«Théorie de la dictature»: l’avertissement de George Orwell

Michel Onfray, philosophe, essayiste, hédoniste, adepte de Nietzsche
Photo: Joel Saget Agence France-Presse Michel Onfray, philosophe, essayiste, hédoniste, adepte de Nietzsche

Michel Onfray, célèbre philosophe et essayiste français, hédoniste et athée notoire, adepte de Nietzsche et d’Épicure, propose dans son nouvel essai, Théorie de la dictature, une lecture novatrice et actuelle de l’univers totalitaire de George Orwell.

Écartant la référence évidente et mille fois remâchée à la surveillance constante et à la réduction de la vie privée insinuée par Big Brother, Onfray pose l’hypothèse que 1984 et La ferme des animaux permettent de concevoir toutes les formes de dictature, y compris celle de l’idéologie néolibérale, portée par une vision capitaliste et insatiable du progrès, au mépris de la nature, de la liberté et de la vérité.

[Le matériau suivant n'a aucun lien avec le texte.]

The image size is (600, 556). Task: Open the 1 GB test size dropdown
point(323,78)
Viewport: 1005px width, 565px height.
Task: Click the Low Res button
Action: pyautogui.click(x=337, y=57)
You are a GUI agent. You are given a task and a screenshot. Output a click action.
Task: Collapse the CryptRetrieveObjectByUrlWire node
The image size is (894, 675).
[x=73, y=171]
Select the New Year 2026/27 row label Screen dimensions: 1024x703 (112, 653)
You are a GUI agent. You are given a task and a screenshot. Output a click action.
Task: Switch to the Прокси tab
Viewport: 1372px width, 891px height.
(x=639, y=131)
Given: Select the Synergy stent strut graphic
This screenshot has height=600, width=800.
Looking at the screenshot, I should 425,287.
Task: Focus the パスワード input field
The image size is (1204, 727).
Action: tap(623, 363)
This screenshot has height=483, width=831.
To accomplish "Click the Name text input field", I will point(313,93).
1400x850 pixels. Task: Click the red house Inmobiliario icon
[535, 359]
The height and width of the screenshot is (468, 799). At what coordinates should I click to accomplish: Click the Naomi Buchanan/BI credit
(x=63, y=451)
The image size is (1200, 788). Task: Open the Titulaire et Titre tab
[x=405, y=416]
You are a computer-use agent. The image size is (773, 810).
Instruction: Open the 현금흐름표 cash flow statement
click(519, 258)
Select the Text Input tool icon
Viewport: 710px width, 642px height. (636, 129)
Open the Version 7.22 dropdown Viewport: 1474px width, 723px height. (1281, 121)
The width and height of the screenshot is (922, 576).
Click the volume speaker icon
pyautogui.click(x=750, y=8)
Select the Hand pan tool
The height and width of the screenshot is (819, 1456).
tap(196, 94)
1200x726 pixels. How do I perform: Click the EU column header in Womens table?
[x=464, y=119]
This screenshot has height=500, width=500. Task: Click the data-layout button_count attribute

Contrairement à la lecture classique de l’oeuvre, qui inscrit la pensée d’Orwell dans un refus de l’absolu totalitaire que supposaient les régimes fasciste et staliniste, le philosophe rappelle que ses desseins demeuraient résolument socialistes, fermés à la conception américaine de la réussite, ancrés dans les révoltes et les injustices qui incombaient aux laissés-pour-compte — cette classe prolétaire devenue moyenne, bercée par une illusion de privilèges et de succès.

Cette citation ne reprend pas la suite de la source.